**Tasks:**
#1 In the car-key essay, why is the author used to old-school analog keys? Answer in one to three sentences.
#2 Retype the passage of the car-key essay exactly, starting with "Anyway, this most" and going on through "start the ignition.".

**Exercise passage:**
--

03.08.13
Rob Walker | Essays

The Panic Option

Panic is a special occasion. Or at least it ought to be something far less routine than, let’s say, unlocking a car door. But I recently found myself thinking about panic several times a day, as a result of a set of rental-car keys.

Our actual car is rather venerable, so I’m used to old-school analog keys. But over the years I’ve of course become familiar with the buttony-fob variety, and I’d noticed (without thinking much of it) that these often include a red button that I assume causes some sort of piercing shriek to frighten away a threat or summon help in a moment of … panic. I don't know how commonplace this variety of key has become, but it's curious to think of walking around with a panic button in one's pocket as a routine phenomenon.

Anyway, this most recent set of keys is the first I’ve encountered that replaces the familiar slender metal blade with a squatty plastic one. This style appears to have originated at Mercedes (correct me if I’m wrong, and as long as I came across this during my search I may as well share with you the most boring listicle on the internet: Top 10 Car Keys). As a functional matter, you still slide it into a slot and twist to start the ignition.

--

**Supplied material:**
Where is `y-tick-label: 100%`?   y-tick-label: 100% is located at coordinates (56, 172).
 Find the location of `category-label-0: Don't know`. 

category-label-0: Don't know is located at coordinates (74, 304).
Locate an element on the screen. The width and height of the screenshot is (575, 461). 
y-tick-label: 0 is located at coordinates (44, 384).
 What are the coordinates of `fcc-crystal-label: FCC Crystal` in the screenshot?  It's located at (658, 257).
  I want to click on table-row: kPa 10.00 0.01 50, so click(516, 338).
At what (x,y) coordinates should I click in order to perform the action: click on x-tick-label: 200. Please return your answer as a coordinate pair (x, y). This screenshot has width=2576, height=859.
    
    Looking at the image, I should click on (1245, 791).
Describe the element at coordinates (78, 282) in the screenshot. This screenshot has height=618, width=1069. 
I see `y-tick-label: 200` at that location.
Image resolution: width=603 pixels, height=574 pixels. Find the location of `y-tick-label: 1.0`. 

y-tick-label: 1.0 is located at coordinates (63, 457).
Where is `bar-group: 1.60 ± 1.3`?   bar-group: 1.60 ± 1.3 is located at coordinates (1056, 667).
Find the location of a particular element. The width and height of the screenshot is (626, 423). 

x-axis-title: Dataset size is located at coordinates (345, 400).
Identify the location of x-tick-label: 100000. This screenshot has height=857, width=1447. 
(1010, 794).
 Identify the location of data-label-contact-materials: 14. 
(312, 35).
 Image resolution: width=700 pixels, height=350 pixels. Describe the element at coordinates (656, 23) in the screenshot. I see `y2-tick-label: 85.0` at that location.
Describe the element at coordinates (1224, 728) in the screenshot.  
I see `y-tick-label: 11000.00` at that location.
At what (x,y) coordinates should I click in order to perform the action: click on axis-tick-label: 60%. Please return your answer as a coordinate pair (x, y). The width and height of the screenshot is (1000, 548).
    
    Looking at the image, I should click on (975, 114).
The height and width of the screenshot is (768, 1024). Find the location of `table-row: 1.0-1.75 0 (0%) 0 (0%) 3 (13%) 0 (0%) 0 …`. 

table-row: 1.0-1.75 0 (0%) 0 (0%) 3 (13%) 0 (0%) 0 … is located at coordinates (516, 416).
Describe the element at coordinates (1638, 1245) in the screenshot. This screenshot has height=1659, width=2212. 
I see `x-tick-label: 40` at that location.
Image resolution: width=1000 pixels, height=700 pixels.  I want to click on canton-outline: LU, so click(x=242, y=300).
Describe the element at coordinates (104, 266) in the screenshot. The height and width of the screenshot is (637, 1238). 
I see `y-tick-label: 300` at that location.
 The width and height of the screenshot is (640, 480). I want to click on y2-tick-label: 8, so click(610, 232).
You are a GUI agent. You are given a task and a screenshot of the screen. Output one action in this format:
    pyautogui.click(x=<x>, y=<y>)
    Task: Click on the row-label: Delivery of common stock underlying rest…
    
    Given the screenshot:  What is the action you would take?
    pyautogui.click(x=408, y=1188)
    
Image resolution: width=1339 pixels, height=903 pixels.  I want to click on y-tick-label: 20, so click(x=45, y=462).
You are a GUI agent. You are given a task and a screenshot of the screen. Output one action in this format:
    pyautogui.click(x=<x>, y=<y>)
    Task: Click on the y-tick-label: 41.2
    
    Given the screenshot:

--

**Results:**
#1 The author is used to analog keys because "our actual car is rather venerable," meaning the car they actually own is old.

#2
Anyway, this most recent set of keys is the first I’ve encountered that replaces the familiar slender metal blade with a squatty plastic one. This style appears to have originated at Mercedes (correct me if I’m wrong, and as long as I came across this during my search I may as well share with you the most boring listicle on the internet: Top 10 Car Keys). As a functional matter, you still slide it into a slot and twist to start the ignition.